### [TASK DETAILS]
Transcribe the records below exactly as written, from the opening line through the line that contains "The height and width of the screenshot is (448, 570).".

### [RECORDS FOR PROCESSING]
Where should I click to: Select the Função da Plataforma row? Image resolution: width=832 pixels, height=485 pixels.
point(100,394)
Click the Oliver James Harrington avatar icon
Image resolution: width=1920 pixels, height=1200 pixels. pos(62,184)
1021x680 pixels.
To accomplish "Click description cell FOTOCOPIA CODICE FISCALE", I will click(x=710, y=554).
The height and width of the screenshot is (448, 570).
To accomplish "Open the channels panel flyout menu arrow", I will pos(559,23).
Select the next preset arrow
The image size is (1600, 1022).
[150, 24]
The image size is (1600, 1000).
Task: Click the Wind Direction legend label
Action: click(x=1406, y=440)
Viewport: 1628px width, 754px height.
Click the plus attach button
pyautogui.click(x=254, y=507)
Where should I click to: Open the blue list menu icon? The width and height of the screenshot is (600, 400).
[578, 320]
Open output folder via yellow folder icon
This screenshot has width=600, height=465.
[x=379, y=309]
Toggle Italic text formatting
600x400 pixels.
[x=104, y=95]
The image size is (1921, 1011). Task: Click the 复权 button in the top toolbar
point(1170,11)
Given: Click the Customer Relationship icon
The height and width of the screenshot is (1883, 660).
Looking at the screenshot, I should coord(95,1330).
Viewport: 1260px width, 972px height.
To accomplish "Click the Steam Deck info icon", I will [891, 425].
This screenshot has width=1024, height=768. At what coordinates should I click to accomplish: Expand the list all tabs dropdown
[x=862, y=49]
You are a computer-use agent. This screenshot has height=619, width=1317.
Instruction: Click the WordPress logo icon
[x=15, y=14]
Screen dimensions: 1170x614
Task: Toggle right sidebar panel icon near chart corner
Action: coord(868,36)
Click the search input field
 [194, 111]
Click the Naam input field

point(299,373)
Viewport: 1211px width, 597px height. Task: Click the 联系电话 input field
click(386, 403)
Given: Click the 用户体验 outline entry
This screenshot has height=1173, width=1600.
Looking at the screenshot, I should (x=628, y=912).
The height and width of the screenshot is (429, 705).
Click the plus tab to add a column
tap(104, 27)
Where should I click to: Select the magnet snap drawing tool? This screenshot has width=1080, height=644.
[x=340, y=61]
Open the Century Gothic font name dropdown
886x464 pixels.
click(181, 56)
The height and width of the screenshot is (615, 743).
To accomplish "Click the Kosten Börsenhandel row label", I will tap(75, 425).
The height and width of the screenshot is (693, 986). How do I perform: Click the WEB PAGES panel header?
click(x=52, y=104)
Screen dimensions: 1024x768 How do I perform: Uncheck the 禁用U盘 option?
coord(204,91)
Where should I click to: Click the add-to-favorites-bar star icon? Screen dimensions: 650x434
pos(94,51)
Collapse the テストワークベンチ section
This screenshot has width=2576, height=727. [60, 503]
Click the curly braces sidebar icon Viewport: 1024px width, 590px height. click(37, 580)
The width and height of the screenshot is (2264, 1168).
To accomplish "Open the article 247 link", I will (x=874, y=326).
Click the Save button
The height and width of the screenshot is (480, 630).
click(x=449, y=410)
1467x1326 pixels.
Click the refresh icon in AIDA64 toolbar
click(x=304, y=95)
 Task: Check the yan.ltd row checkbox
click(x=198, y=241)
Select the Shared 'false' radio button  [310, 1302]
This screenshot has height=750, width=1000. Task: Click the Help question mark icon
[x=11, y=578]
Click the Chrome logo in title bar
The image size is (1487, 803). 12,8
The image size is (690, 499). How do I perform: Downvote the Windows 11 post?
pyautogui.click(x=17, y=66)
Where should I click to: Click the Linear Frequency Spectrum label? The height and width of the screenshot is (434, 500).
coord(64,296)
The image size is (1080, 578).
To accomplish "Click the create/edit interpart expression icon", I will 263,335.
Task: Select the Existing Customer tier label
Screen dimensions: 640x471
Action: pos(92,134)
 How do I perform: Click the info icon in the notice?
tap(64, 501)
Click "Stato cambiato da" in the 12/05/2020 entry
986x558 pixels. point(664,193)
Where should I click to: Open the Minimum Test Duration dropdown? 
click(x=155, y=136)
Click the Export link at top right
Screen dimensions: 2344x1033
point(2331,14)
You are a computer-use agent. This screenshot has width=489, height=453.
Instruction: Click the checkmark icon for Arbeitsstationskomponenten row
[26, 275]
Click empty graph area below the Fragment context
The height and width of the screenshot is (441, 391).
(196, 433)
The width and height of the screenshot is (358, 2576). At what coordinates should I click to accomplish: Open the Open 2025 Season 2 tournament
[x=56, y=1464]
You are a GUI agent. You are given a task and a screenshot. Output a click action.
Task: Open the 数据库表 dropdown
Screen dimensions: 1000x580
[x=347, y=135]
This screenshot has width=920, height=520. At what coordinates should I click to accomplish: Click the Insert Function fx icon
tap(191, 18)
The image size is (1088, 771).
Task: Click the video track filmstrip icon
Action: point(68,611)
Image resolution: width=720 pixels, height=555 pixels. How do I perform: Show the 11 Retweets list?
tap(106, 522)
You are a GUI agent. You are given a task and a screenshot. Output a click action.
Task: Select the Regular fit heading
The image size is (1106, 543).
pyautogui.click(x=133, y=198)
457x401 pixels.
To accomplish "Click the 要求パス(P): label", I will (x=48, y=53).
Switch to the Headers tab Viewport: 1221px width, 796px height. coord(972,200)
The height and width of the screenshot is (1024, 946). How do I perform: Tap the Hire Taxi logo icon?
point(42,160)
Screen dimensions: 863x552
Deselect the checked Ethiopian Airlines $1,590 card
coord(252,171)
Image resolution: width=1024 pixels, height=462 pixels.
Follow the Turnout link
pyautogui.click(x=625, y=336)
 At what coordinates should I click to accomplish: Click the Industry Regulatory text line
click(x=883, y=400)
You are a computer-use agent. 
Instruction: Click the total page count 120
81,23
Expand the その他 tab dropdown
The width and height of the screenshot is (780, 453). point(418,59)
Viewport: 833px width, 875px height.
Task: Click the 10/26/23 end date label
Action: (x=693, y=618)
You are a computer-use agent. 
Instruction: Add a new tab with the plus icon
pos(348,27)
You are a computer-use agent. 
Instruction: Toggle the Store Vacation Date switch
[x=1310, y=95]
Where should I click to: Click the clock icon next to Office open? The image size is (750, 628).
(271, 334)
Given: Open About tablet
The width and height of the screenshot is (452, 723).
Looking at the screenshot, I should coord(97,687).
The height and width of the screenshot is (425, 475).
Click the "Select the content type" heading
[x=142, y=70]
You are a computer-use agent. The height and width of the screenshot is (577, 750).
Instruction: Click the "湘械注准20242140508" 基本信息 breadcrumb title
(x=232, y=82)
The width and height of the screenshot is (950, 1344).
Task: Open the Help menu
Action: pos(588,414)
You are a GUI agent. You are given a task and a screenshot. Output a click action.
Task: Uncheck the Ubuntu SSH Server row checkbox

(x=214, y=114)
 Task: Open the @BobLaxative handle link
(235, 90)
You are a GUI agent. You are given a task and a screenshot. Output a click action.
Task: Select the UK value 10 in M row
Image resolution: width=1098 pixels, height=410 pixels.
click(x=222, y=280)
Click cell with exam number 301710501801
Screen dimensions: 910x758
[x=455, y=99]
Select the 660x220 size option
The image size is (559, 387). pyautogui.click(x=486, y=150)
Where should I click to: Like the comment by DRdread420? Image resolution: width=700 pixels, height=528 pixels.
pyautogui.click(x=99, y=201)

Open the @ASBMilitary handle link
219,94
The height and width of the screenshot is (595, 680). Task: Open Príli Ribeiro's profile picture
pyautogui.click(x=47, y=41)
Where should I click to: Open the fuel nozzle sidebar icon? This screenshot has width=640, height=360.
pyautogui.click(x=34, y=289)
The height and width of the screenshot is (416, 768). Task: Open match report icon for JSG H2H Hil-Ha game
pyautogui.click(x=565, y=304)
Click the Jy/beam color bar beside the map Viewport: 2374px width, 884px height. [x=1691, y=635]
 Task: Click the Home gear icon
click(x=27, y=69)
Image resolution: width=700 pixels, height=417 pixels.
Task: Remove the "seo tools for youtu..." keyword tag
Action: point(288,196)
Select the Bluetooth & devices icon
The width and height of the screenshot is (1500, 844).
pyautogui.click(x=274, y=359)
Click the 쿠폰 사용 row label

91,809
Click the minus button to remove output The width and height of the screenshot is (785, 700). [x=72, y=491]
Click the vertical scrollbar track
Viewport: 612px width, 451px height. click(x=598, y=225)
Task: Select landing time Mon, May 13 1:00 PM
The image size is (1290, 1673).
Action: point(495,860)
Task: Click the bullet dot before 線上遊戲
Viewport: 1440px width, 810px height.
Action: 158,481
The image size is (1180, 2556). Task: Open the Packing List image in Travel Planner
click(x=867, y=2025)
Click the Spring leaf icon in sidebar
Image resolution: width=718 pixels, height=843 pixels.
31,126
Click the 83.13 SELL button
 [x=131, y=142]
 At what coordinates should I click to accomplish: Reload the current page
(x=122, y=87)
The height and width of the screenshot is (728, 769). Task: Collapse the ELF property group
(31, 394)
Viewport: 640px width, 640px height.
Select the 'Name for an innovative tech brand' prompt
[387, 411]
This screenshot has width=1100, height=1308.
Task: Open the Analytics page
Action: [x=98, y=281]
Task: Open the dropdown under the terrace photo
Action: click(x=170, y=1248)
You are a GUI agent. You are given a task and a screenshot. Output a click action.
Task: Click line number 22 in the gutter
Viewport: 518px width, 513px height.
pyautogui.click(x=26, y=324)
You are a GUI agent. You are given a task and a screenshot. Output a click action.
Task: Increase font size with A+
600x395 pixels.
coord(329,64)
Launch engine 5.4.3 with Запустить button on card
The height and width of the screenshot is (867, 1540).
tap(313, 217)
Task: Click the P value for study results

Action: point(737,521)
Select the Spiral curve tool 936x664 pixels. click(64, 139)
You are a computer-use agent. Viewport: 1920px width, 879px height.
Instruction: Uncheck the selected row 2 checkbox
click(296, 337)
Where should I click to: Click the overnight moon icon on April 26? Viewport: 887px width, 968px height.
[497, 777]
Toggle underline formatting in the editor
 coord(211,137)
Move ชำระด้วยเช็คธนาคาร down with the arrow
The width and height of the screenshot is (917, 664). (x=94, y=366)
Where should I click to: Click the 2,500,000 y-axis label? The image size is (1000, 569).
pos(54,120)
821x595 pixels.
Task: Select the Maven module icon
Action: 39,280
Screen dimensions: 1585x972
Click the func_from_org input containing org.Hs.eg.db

### [WRITTEN RESPONSE]
Where should I click to: Select the Função da Plataforma row? Image resolution: width=832 pixels, height=485 pixels.
point(100,394)
Click the Oliver James Harrington avatar icon
Image resolution: width=1920 pixels, height=1200 pixels. pos(62,184)
1021x680 pixels.
To accomplish "Click description cell FOTOCOPIA CODICE FISCALE", I will click(x=710, y=554).
The height and width of the screenshot is (448, 570).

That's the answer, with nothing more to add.